IL DECRETO. ARTICOLO 4


E’ evidente che l’assegnazione delle risorse per la formazione continua che qui commentiamo, soggiace al necessario monitoraggio dello Stato sulle Regioni, che perciò sono tenute ad adempiere agli oneri appresso descritti.    


In specifiche procedure ad evidenza pubblica, esse dovranno indicare:

  1. i soggetti presentatori, attuatori e destinatari (imprese e lavoratori, dunque),
  2. le modalità di selezione delle iniziative;
  3. il rispetto delle norme della Comunità europea in tema di aiuti di Stato.

MODALITA’ DI EROGAZIONE DELLE RISORSE

=

REGIONI

¯      

ATTO DELIBERATIVO DELL’ORGANO COMPETENTE relativo agli impegni giuridicamente vincolanti

¯      

MINISTERO DEL LAVORO E DELLE POLITICHE SOCIALI


Le erogazioni saranno effettuate: per un primo 50 per cento della somma, al momento della trasmissione dell’atto deliberativo dell’organo competente di cui sopra; per il restante 50 per cento, all’invio dei dati di monitoraggio sulle attività realizzate, attestanti il completamento degli interventi e la spesa complessivamente effettuata.

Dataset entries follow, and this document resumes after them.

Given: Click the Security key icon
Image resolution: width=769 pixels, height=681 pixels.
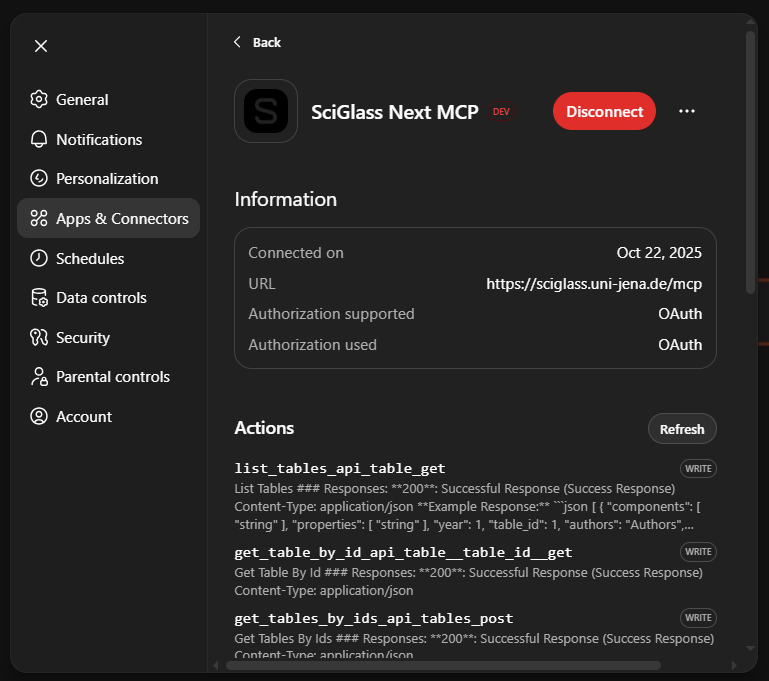Looking at the screenshot, I should [x=39, y=338].
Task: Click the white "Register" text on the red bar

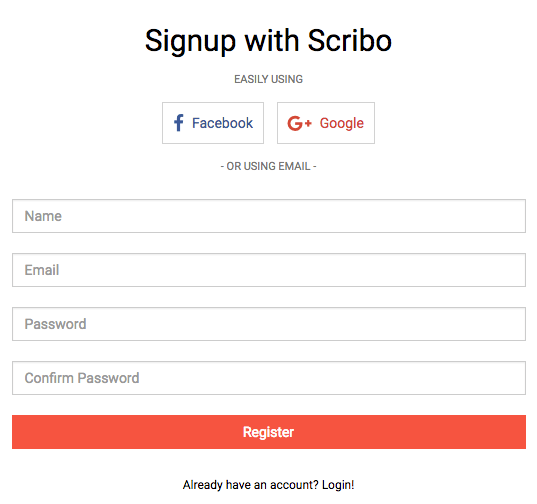Action: [268, 432]
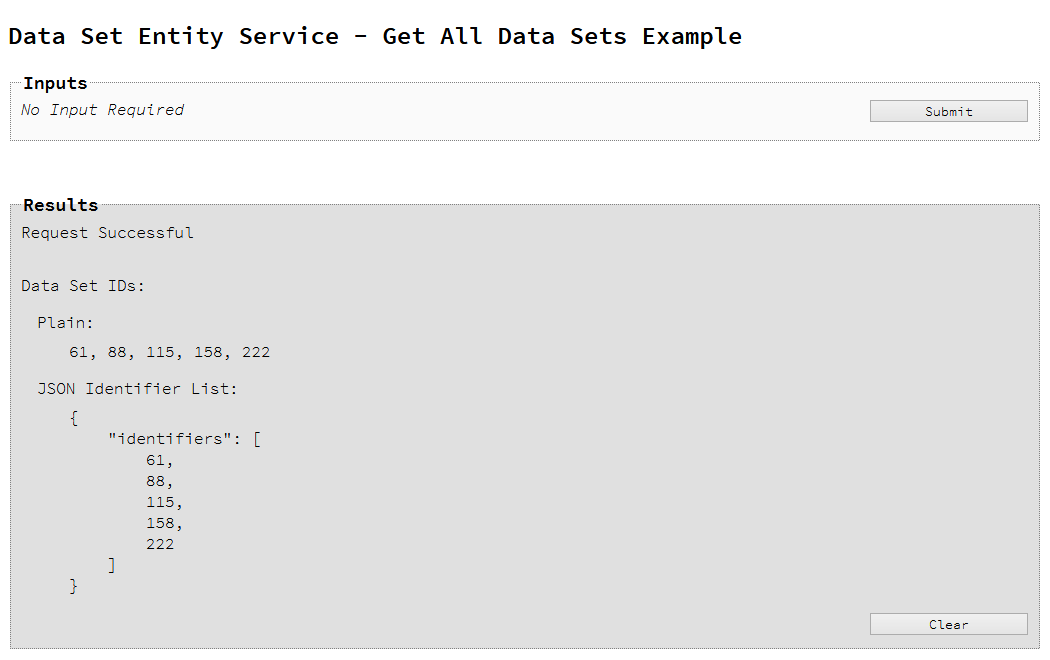Select value 88 in the JSON array

click(156, 482)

Ulteriore dovere è, per le Regioni, inviare al Ministero del lavoro e delle politiche sociali i dati di monitoraggio sugli interventi formativi finanziati, raccolti sulla base di schede di monitoraggio elaborate dal Ministero in accordo con le Regioni stesse. Il termine di invio è il 30 settembre di ogni anno.

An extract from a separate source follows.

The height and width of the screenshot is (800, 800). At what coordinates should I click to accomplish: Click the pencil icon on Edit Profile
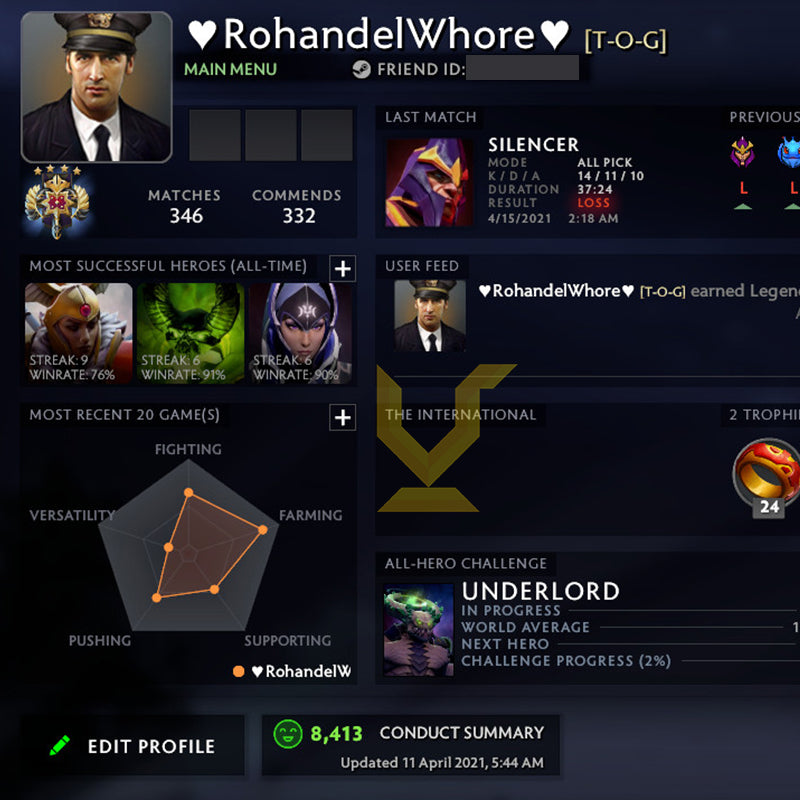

LA DISTRIBUZIONE DELLE RISORSE


In schema tabellare, il decreto direttoriale n. 829/2012 dispone in elenco le Regioni cui le risorse sono destinate e l’importo che ognuna ha in dotazione.


Di seguito.

REGIONI

RISORSE

PIEMONTE

euro 6.659.180,78

VALLE D’AOSTA

euro 171.682,14

LOMBARDIA

euro 16.794.931,13

provincia di BOLZANO

euro 755.055,37

provincia di TRENTO

euro 777.194,05

VENETO

euro 7.926.575,14

FRIULI-VENEZIA GIULIA

euro 1.911.501,14

LIGURIA

euro 2.018.970,52

EMILIA ROMAGNA

euro 7.255.854,64

TOSCANA

euro 5.205.509,06

UMBRIA

euro 1.285.412,77

MARCHE

euro 2.372.050,43

LAZIO

euro 7.855.379,08

ABRUZZO

euro 3.286.794,69

MOLISE

euro 675.362,12

CAMPANIA

euro 10.008.000,98

PUGLIA

euro 8.169.928,87

BASILICATA

euro 1.152.352,03

CALABRIA

euro 3.440.491,01

SICILIA

euro 8.520.426,47

SARDEGNA

euro 3.757.347,58

 


L’onere complessivo, assegnato per l’annualità 2012, è di euro 100.000.000,00 (centomilioni/00).


E’ posto a carico del Fondo di rotazione per la formazione professionale.